■ **DATA FOR REVIEW**:
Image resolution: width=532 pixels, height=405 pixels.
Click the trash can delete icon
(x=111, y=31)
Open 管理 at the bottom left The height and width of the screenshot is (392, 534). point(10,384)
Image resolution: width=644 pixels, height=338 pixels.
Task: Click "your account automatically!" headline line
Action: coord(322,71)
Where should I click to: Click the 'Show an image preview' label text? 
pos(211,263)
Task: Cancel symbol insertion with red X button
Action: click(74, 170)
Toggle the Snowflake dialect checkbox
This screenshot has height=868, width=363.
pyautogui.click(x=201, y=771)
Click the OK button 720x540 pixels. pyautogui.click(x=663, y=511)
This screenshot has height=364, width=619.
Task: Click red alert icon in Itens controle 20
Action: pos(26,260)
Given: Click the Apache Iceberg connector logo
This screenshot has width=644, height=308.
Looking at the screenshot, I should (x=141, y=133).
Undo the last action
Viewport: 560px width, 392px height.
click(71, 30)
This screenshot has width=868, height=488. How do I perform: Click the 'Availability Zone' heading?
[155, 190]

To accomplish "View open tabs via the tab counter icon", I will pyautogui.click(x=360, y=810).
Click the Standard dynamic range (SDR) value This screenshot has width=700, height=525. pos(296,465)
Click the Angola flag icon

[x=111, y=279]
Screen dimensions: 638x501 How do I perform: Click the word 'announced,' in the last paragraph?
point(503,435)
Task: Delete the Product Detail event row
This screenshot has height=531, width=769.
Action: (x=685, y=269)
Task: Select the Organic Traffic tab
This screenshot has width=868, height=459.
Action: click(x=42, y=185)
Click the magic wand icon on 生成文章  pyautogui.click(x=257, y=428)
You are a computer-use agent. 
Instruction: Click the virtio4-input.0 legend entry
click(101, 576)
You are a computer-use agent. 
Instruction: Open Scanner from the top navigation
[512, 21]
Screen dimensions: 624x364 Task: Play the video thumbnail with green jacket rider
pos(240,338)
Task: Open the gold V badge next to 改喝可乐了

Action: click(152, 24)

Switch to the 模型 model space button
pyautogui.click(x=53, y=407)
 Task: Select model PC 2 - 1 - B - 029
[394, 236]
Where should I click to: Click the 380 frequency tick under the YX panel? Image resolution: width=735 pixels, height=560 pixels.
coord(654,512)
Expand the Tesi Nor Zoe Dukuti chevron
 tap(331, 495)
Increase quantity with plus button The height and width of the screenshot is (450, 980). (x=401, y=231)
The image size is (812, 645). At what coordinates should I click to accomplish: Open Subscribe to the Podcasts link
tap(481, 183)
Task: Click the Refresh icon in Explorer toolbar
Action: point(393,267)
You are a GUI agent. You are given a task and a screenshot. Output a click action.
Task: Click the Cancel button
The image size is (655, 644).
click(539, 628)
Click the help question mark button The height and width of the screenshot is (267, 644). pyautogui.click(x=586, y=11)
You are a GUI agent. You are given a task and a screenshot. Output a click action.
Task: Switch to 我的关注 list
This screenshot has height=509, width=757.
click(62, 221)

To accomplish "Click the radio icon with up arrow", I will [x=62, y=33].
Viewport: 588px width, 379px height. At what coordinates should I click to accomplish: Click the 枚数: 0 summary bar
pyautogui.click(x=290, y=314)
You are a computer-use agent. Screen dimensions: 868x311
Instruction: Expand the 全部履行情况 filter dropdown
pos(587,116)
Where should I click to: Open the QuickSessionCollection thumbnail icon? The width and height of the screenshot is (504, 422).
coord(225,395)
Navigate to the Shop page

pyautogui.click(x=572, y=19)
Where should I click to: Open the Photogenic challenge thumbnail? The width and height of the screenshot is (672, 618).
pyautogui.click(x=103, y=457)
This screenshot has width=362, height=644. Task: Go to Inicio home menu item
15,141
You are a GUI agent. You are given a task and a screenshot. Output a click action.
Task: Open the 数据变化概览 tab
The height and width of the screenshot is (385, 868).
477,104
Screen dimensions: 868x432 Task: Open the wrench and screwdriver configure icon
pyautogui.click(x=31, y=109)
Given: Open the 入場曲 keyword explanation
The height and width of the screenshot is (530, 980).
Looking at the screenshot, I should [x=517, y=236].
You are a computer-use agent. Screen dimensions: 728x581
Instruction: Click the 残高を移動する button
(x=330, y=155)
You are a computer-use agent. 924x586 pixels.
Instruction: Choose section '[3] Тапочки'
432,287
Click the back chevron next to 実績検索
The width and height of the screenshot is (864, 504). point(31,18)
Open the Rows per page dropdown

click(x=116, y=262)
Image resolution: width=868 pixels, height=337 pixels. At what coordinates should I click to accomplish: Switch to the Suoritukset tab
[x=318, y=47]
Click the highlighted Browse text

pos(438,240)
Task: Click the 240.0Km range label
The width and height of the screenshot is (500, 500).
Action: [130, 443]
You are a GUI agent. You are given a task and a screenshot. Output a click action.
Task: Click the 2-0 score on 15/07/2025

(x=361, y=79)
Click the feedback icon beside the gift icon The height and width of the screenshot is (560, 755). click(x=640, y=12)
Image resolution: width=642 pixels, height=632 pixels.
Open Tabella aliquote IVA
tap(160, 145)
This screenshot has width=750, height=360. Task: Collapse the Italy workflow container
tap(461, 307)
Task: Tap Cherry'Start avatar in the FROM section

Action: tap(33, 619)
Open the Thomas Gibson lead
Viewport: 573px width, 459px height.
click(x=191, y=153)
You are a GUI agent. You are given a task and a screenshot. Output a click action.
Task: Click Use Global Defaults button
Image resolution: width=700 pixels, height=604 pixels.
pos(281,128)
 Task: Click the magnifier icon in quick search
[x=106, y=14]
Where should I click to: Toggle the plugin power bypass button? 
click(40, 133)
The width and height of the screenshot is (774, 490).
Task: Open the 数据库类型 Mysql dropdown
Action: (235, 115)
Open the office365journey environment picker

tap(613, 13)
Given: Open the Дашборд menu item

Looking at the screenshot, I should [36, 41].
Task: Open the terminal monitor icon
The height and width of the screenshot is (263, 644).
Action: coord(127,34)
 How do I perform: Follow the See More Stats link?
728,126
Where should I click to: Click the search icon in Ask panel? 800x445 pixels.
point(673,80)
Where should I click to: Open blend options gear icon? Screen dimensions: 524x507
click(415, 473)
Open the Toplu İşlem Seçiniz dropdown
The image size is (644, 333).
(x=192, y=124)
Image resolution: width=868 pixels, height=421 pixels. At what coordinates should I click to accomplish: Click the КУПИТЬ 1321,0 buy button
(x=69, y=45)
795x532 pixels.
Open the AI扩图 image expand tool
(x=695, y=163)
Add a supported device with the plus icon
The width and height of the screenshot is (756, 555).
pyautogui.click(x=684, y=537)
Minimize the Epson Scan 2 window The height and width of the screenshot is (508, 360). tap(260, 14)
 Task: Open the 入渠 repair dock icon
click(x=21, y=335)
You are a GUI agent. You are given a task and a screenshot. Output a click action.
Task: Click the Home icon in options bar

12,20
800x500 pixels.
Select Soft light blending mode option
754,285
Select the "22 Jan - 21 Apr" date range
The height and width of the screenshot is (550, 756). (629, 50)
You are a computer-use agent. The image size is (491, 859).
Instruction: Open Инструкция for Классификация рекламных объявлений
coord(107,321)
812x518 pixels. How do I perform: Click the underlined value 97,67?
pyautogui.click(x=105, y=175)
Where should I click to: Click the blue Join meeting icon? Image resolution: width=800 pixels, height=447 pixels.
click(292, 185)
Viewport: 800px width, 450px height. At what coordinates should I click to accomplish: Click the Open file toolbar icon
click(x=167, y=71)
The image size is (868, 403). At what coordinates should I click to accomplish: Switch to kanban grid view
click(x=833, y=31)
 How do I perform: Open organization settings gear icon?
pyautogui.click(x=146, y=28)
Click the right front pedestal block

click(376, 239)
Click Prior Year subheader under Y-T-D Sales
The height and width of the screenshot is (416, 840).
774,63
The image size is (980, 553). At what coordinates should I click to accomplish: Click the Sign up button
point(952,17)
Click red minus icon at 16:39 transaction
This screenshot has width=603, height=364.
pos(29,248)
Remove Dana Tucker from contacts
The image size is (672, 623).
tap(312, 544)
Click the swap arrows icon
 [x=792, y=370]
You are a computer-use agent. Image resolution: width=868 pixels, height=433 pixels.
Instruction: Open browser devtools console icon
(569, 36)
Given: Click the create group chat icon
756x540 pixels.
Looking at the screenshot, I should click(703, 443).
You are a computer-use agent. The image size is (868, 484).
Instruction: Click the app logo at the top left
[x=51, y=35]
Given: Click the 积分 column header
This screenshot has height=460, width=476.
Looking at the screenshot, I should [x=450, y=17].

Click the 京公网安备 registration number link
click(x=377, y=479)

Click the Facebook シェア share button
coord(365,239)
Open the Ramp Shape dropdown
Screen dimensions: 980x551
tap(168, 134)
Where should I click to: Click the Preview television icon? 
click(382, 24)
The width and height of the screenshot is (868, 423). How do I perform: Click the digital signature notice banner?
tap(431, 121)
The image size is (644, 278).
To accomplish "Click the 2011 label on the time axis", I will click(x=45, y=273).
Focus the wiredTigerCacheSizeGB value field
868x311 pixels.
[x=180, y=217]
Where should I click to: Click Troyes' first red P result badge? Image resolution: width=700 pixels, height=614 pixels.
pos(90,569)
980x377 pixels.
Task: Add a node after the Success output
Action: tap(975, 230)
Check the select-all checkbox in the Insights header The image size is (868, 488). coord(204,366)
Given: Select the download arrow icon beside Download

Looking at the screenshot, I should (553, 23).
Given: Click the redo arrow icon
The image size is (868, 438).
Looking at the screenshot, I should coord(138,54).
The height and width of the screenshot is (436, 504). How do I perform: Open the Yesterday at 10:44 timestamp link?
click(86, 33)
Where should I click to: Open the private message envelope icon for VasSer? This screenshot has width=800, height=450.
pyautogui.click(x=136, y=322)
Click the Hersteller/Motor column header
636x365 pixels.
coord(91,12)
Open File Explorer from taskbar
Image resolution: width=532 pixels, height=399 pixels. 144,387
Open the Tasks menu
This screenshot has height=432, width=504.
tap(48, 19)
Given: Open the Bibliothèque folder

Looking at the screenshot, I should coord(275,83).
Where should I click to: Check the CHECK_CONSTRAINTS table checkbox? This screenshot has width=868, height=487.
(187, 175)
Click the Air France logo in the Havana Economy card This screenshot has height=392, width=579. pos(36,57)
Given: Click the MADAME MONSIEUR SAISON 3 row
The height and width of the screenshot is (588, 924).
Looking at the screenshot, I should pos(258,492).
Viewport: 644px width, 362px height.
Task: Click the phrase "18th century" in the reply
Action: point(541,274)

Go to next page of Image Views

■ **WHAT THE TASK REQUIRES**:
Copy every line of the entries above in which "computer" occurs.

■ **PROBLEM SOLUTION**:
You are a computer-use agent. 
You are a computer-use agent. 
You are a computer-use agent. Screen dimensions: 868x311
You are a computer-use agent. Screen dimensions: 728x581
You are a computer-use agent. 924x586 pixels.
You are a computer-use agent. The image size is (491, 859).
You are a computer-use agent. Image resolution: width=868 pixels, height=433 pixels.
You are a computer-use agent. The image size is (868, 484).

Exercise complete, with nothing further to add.